- Born: 9th century? Eastern Polynesia
- Spouse: Waiariki-o-āio;
- Children: Te Rakihouia; Te Uhi-tataraiakoa;

= Rākaihautū =

Captain of the Uruaokapuarangi canoe

Rākaihautū was the captain of the Uruaokapuarangi canoe (waka) and a Polynesian ancestor of various iwi, most famously of Waitaha and other southern groups, though he is also known in the traditions of Taitokerau and in those of Rarotonga.

In Māori traditions, once Rākaihautū landed the Uruaokapuarangi at the top of the South Island, he moved southward and dug up many of the island's major lakes using a magical kō (digging stick), filling them with food for his many descendants.

== Origin ==
Rākaihautū originally sailed with his wife Waiariki-o-āio, their son Te Rakihouia, (Note: Spelled Rokohuia by Sir Tipene O'Regan in Waitangai: Maori & Pakeha Perspectives of the Treaty of Waitangi.) and their people from Te-patunui-o-āio (Note: Another name for Hawaiki, sometimes recorded as Patunui-o-waio.) aboard the Uruaokapuarangi canoe over 34 generations ago. The crew included some of Rākaihautū's kin who were of the tribes Te Kāhui Tipua, Te Kāhui Roko, and Te Kāhui Waitaha. Rākaihautū's daughter Te Uhi-tataraiakoa stayed behind in Te-patunui-o-āio.

On the journey to the South Island, the heavens and the ocean blocked the canoe's path until Rākaihautū chanted a karakia and cut a passage with his adze. He eventually landed the Uruaokapuarangi at Nelson, on the top of the South Island.

== Exploration ==
From Nelson, Rākaihautū and his wife separated from Te Rakihouia and began to explore the Southern Alps. Te Rakihouia and Te Kāhui Waitaha took the canoe and continued down the east coast, eventually landing it near the Clutha River.
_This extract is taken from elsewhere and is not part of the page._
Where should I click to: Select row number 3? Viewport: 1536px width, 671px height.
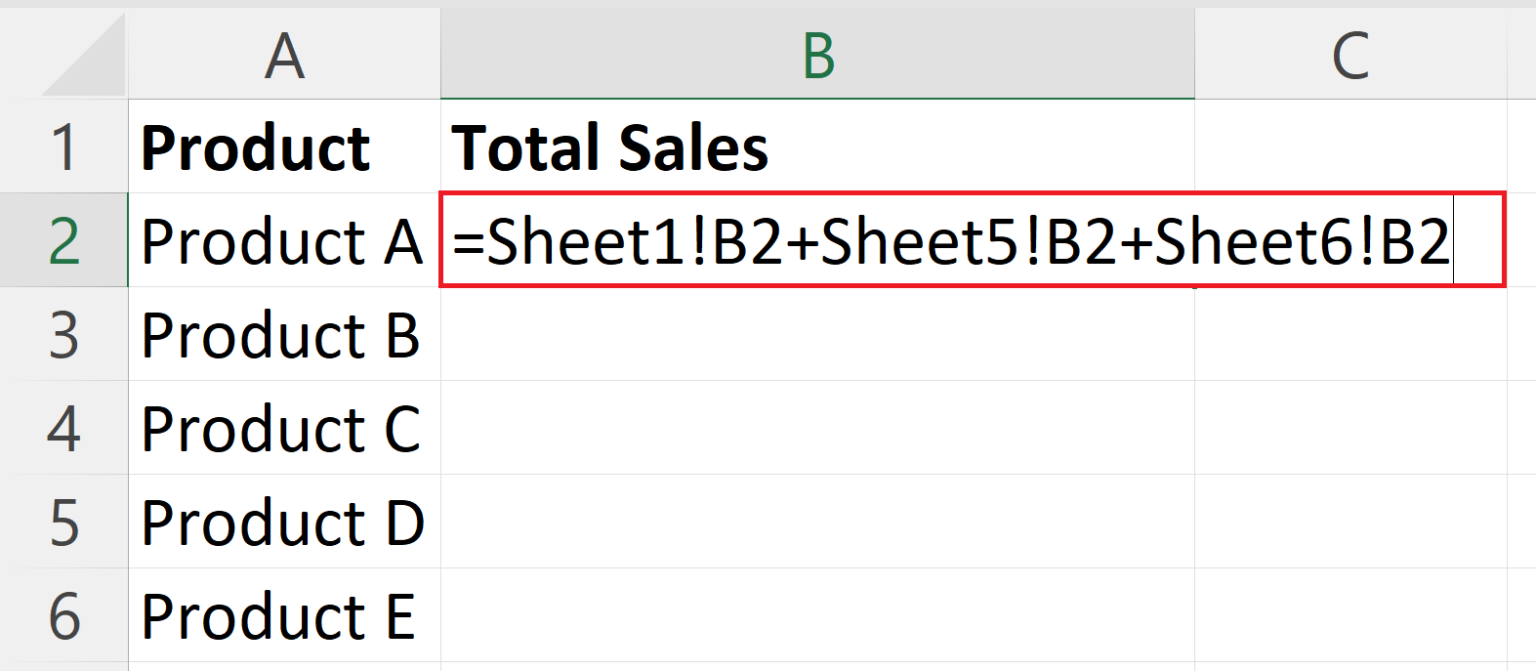point(62,335)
In the tradition of Ngā Puna Wai Karikari o Rākaihautū, Rākaihautū dug out the large lakes from Lake Rotoiti, Lake Rotoroa, and Rangitahi in the north to Lake Te Anau and Lake Manapouri in the south. For this purpose, he used a digging stick named Tūwhakarōria. Upon reaching Foveaux Strait, he then travelled back up along the east coast, reunited with Te Rakihouia, and settled in Banks Peninsula, where he thrust his stick into a hill called Pūhai above Akaroa Harbour, renaming it (the stick) to Tuhiraki.
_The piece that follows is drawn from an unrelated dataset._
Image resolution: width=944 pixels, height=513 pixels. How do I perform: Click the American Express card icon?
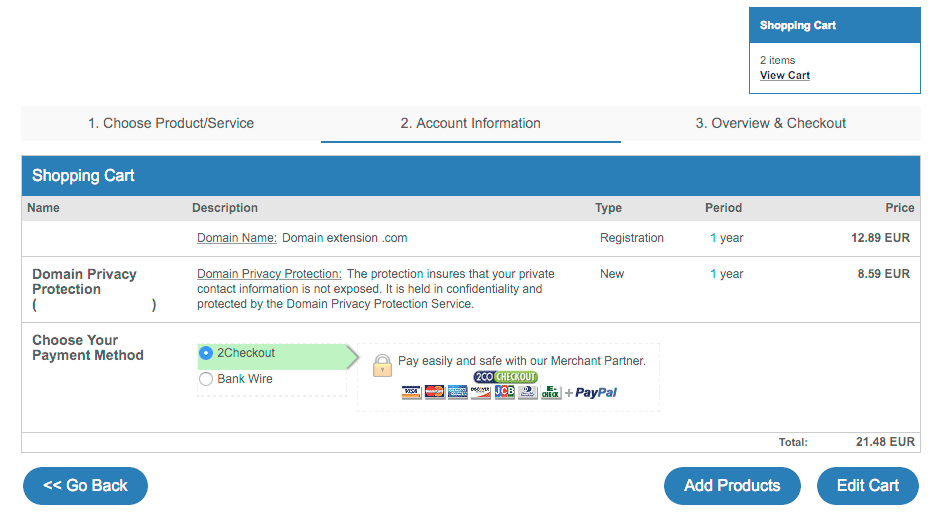pyautogui.click(x=458, y=392)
 The stick became the rocky peak that is known to Pākehā as Mount Bossu.

Specific lakes that Rākaihautū is credited with digging include Lake Tekapo, Lake Pukaki, Lake Ōhau, Lake Hāwea, Lake Wānaka, Lake Wakatipu, Whakatipu Waitī, Te Aitarakihi near Washdyke, Lake Ellesmere / Te Waihora, and Lake Forsyth.

== Legacy ==
Namesakes of Rākaihautū include Te Pataka o Rākaihautū (The Storehouse of Rākaihautū) and Te Kete Ika o Rākaihautū (The Fish Basket of Rākaihautū).
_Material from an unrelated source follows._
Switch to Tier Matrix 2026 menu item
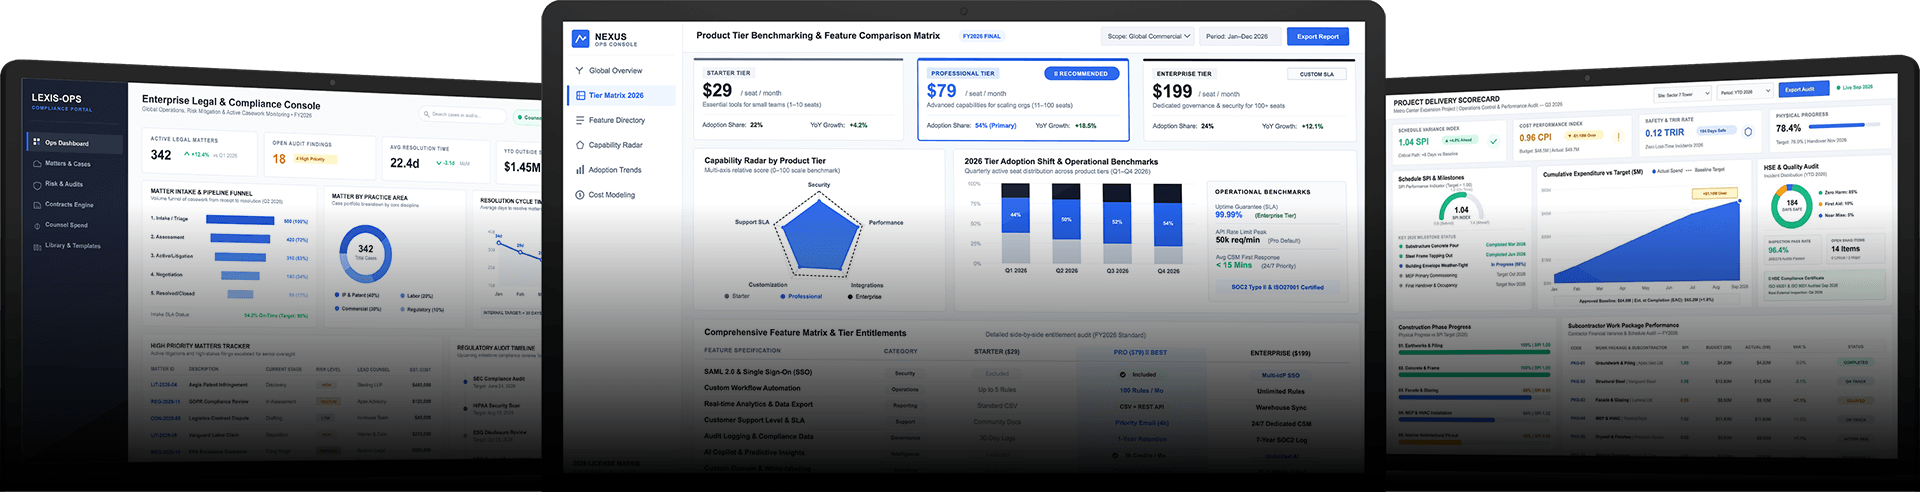Image resolution: width=1920 pixels, height=492 pixels. (x=621, y=96)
He is most famously known as an ancestor of Waitaha, (Note: Waitaha's namesake(s) lived around 12 generations after Te Uhi-tataraiakoa.) though the founders of Kāti Māmoe (Note: Kāti Māmoe's namesake lived around eight generations after Waitaha, and originated in the Hastings District in the North Island.) and the lesser known Te Kāhea, (Note: Te Kāhea's namesake lived around 9 generations after Te Uhi-tataraiakoa.) (Note: Ngāi Tahu's ancestress Tūhaitara married a Hastings local of Kāhea descent. Tūhaitara herself had some Ngāti Māmoe ancestry.) iwi are both said to be descendants of Te Uhi-tataraiakoa's great grandson Toi. Ngāpuhi and Ngāti Rāhiri Tumutumu are also said to be descended from Toi through the ancestor Rāhiri. (Note: Rāhiri lived around 20 generations after Te Uhi-tataraiakoa.) The ancient Hāwea tribe is sometimes said to descend from Toi, (Note: When Ngāti Māmoe crossed to the South Island, all ancient tribes (Te Kāhui Tipua, Te Kāhui Roko, Te Rapuwai, Ngāti Hawea, and Ngāti Wairangi) that had been present there were collectively called Waitaha, including the original group with that name. This also happened with Kāti Māmoe when Ngāi Tahu migrated after them; of which the previous groups are now often considered sub-groupings.) or they could have arrived on their own canoe—the Kapakitua under Taiehu's captaincy—earlier than the Uruaokapuarangi. Kapakitua might have otherwise been the name of Rākaihautū's adze onboard the Uruaokapuarangi when it arrived to the South Island.